Syntax-Tree Queries

by Fabian Yamaguchi

In this article, we introduce readers to syntax-tree queries and show how they can be used as a computationally cheap approach for identifying code that handles attacker-controlled input or follows known bad practices. On the one hand, this article provides a practical introduction to mining code for patterns in its abstract syntax trees via a fluent query language. On the other hand, we discuss the limitations of syntax-tree queries at length.

note

If you find that the terminology used in this article is foreign to you, we hope that our article on Code Property Graphs can help you out.

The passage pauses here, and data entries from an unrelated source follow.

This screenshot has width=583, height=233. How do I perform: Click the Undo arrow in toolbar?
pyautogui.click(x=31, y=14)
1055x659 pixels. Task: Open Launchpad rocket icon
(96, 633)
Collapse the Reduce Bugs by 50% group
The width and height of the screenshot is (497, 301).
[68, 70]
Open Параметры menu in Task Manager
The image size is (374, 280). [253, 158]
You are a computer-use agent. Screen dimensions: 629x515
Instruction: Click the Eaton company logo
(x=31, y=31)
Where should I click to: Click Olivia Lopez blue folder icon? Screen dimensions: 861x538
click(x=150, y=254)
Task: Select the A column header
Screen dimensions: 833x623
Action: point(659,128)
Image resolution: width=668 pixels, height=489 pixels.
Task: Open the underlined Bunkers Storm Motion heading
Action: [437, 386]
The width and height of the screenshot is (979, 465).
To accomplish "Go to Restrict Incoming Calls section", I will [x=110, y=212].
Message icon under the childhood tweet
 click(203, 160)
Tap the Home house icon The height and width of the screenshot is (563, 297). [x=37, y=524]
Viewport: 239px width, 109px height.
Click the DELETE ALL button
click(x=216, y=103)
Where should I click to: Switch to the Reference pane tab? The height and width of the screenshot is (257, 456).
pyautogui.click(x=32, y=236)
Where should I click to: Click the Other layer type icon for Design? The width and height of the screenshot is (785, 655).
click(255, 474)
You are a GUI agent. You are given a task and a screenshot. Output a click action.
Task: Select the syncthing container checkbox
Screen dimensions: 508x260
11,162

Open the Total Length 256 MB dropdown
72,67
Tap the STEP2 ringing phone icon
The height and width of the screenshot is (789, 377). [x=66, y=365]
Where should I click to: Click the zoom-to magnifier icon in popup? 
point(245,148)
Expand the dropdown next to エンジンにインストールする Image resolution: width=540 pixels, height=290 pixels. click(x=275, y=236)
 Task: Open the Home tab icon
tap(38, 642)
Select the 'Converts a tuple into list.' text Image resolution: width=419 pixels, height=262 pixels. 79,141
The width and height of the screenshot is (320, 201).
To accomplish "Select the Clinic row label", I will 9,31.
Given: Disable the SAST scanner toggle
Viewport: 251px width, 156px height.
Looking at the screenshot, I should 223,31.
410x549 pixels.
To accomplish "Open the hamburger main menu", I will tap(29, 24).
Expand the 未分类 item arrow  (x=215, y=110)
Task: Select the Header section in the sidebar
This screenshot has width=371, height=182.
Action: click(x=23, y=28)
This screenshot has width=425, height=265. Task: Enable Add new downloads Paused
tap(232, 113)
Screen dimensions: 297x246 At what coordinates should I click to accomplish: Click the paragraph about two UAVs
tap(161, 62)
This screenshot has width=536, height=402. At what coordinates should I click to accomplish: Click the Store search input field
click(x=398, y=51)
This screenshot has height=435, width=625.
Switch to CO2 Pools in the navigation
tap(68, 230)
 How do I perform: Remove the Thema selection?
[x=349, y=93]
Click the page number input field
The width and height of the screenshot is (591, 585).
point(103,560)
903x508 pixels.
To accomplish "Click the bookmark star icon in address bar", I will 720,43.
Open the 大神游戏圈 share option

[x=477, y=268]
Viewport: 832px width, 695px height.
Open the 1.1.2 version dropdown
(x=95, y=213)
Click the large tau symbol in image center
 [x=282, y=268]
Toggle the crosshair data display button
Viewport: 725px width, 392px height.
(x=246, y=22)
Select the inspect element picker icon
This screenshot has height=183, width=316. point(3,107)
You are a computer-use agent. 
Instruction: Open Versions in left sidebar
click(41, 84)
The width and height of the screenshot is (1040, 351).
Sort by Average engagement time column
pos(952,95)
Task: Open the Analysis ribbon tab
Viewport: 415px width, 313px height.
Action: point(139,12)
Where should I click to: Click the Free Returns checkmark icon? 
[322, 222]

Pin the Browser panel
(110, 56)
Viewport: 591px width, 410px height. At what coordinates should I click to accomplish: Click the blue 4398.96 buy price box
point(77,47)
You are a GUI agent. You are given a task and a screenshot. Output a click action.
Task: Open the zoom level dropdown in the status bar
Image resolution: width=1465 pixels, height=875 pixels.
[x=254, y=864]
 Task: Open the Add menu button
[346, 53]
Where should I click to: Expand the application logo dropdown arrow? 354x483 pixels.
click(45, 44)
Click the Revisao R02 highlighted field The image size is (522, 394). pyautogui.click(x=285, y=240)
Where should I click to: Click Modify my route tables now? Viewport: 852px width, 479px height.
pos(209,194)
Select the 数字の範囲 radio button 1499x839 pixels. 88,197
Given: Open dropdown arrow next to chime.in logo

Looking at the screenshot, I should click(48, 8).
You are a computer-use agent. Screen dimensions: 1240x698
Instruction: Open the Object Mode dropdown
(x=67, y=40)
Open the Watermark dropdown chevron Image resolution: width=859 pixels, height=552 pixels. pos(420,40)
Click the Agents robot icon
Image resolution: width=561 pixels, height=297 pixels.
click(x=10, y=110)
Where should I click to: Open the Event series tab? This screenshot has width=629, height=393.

What are Abstract Syntax Trees?

Throughout this article, we are using variations of the following small sample code snippet taken (taken from this paper):

val code = """
void foo () {
int x = source();
if(x < MAX) {
int y = 2*x;
sink(y);
}
}
"""

The snippet consists of a single function named foo without a return value. It calls a function called source on line 2 and stores its result in an integer called x. A subsequent check on line 3 determines whether x is smaller than a constant MAX, and if so, the value of 2*x is stored in y on line 4 and passed as an argument to the function sink on line 5.

We can import this code snippet directly on the Ocular shell (see top level commands).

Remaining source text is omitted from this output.